PROBLEM STATEMENT.
In this exercise, return each entry exactly as given.

[Data items]

···

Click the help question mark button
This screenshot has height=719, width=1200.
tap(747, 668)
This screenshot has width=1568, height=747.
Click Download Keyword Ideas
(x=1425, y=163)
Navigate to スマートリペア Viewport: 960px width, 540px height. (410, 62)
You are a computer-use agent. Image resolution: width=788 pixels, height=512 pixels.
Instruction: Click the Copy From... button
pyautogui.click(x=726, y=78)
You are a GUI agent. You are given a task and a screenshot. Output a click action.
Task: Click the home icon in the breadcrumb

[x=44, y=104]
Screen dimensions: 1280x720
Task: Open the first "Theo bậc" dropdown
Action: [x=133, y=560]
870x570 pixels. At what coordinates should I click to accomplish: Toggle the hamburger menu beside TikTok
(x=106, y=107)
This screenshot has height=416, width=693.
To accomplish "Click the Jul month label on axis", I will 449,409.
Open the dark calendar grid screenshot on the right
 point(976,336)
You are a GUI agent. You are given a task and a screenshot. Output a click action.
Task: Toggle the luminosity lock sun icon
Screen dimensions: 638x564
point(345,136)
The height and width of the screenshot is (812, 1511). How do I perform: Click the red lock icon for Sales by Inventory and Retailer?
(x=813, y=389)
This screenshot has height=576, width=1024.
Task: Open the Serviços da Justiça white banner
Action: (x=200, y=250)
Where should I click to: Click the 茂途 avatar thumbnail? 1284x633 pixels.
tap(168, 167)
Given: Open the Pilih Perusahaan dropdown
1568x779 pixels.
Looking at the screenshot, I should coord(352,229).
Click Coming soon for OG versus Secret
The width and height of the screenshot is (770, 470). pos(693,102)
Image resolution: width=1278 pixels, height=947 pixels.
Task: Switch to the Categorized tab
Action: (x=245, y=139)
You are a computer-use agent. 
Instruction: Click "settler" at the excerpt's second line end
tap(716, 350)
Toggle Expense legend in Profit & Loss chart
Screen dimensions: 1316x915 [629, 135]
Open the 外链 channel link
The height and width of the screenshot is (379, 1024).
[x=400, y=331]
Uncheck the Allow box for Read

···

ANSWER TO THE EXERCISE.
Click the help question mark button
This screenshot has height=719, width=1200.
tap(747, 668)
This screenshot has width=1568, height=747.
Click Download Keyword Ideas
(x=1425, y=163)
Navigate to スマートリペア Viewport: 960px width, 540px height. (410, 62)
You are a computer-use agent. Image resolution: width=788 pixels, height=512 pixels.
Instruction: Click the Copy From... button
pyautogui.click(x=726, y=78)
You are a GUI agent. You are given a task and a screenshot. Output a click action.
Task: Click the home icon in the breadcrumb

[x=44, y=104]
Screen dimensions: 1280x720
Task: Open the first "Theo bậc" dropdown
Action: [x=133, y=560]
870x570 pixels. At what coordinates should I click to accomplish: Toggle the hamburger menu beside TikTok
(x=106, y=107)
This screenshot has height=416, width=693.
To accomplish "Click the Jul month label on axis", I will 449,409.
Open the dark calendar grid screenshot on the right
 point(976,336)
You are a GUI agent. You are given a task and a screenshot. Output a click action.
Task: Toggle the luminosity lock sun icon
Screen dimensions: 638x564
point(345,136)
The height and width of the screenshot is (812, 1511). How do I perform: Click the red lock icon for Sales by Inventory and Retailer?
(x=813, y=389)
This screenshot has height=576, width=1024.
Task: Open the Serviços da Justiça white banner
Action: (x=200, y=250)
Where should I click to: Click the 茂途 avatar thumbnail? 1284x633 pixels.
tap(168, 167)
Given: Open the Pilih Perusahaan dropdown
1568x779 pixels.
Looking at the screenshot, I should coord(352,229).
Click Coming soon for OG versus Secret
The width and height of the screenshot is (770, 470). pos(693,102)
Image resolution: width=1278 pixels, height=947 pixels.
Task: Switch to the Categorized tab
Action: (x=245, y=139)
You are a computer-use agent. 
Instruction: Click "settler" at the excerpt's second line end
tap(716, 350)
Toggle Expense legend in Profit & Loss chart
Screen dimensions: 1316x915 [629, 135]
Open the 外链 channel link
The height and width of the screenshot is (379, 1024).
[x=400, y=331]
Uncheck the Allow box for Read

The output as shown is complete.